BEGIN PASSAGE

Though most tooth decay can be blamed on bacteria such as Streptococcus mutans, a new study published in June in the journal PLOS Pathogens, has found the fungus Candida albicans may be a joint culprit in an alarmingly common form of severe tooth decay affecting toddlers known as early childhood caries.
In earlier research, a team from the University of Pennsylvania School of Dental Medicine found that C. albicans, a type of yeast, took advantage of an enzyme produced by S. mutans to form a particularly intractable biofilm.
In their latest research, the team pinpointed the surface molecules on the fungus that interact with the bacterially-derived protein. Blocking that interaction impaired the ability of yeast to form a biofilm with S. mutans on the tooth surface, pointing to a novel therapeutic strategy.
“Instead of just targeting bacteria to treat early childhood caries, we may also want to target the fungi,” senior author on the study Hyun (Michel) Koo said.
The current standard of care, beyond the use of fluoride as a preventive approach, is to target only the bacteria with antimicrobials, or to use surgical interventions if the tooth decay has become too severe.
“Our data provide hints that you might not need to use a broad-spectrum antimicrobial and might be able to target the enzyme or cell wall of the fungi to disrupt the plaque biofilm formation.”
Koo and colleagues are now working on novel therapeutic approaches for targeted interventions, which can be potentially developed for clinical use.

END PASSAGE

* _EXERCISE SET_:
a - List the approaches that the article on childhood tooth decay names as part of the current standard of care.
b - In which journal does the article on childhood tooth decay say the new study was published?

BEGIN EXTRACTED MATERIAL

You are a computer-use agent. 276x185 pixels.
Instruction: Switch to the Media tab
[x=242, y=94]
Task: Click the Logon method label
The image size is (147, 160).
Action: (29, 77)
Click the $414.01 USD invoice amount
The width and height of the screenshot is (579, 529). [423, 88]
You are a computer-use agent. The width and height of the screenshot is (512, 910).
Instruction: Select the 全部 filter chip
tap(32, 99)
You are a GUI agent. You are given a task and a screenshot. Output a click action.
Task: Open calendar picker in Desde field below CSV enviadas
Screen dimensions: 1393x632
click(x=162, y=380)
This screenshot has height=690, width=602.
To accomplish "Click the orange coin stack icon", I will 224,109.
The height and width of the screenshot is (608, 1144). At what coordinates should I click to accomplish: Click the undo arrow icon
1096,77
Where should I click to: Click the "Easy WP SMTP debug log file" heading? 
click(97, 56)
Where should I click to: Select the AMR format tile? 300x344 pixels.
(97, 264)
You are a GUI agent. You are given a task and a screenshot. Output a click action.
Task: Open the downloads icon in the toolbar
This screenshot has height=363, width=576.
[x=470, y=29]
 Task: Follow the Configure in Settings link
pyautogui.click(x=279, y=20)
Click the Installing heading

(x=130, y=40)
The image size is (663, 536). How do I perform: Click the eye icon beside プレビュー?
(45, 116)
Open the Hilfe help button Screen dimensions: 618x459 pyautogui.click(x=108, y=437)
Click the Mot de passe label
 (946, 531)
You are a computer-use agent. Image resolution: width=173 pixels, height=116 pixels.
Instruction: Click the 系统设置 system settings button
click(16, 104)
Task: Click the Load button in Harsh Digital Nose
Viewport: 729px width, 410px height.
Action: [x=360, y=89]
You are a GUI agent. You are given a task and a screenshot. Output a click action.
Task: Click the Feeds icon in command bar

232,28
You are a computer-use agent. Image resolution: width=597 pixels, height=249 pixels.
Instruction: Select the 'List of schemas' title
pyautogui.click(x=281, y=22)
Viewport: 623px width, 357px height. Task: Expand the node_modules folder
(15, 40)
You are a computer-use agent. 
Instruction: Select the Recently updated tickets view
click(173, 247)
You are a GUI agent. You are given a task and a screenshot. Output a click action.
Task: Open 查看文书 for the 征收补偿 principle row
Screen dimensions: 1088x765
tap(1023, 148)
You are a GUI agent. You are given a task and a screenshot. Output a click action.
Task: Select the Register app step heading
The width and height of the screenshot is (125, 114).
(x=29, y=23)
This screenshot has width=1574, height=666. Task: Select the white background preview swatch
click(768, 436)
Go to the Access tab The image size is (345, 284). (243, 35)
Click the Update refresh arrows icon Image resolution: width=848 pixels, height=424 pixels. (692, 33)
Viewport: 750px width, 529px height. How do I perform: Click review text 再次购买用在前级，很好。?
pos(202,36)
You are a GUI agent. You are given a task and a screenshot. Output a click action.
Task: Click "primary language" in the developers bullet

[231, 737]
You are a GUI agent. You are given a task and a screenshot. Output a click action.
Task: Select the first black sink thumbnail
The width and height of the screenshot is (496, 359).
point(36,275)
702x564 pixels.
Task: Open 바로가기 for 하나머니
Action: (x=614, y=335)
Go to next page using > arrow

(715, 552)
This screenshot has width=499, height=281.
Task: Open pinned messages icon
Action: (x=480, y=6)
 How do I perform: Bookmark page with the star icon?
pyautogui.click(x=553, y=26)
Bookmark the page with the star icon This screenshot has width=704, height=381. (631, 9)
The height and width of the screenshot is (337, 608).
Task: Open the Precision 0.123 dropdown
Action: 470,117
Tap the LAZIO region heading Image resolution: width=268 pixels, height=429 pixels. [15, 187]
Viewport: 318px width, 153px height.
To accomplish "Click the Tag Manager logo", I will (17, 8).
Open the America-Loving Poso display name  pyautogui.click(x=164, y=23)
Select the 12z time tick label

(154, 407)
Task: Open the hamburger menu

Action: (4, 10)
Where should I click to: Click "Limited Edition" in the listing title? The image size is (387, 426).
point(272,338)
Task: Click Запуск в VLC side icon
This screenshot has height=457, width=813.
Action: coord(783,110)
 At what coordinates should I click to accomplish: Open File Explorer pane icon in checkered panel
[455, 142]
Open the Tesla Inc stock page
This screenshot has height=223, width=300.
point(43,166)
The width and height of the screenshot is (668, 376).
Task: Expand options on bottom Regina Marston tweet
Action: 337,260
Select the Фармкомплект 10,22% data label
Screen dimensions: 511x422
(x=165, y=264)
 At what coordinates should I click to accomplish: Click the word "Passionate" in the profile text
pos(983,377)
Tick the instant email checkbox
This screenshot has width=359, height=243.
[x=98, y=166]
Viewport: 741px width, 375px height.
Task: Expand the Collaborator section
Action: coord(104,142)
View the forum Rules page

END EXTRACTED MATERIAL

* _SOLUTIONS TO EACH TASK_:
a -
- Fluoride, used as a preventive approach
- Antimicrobials that target only the bacteria
- Surgical interventions, when the tooth decay has become too severe

b - PLOS Pathogens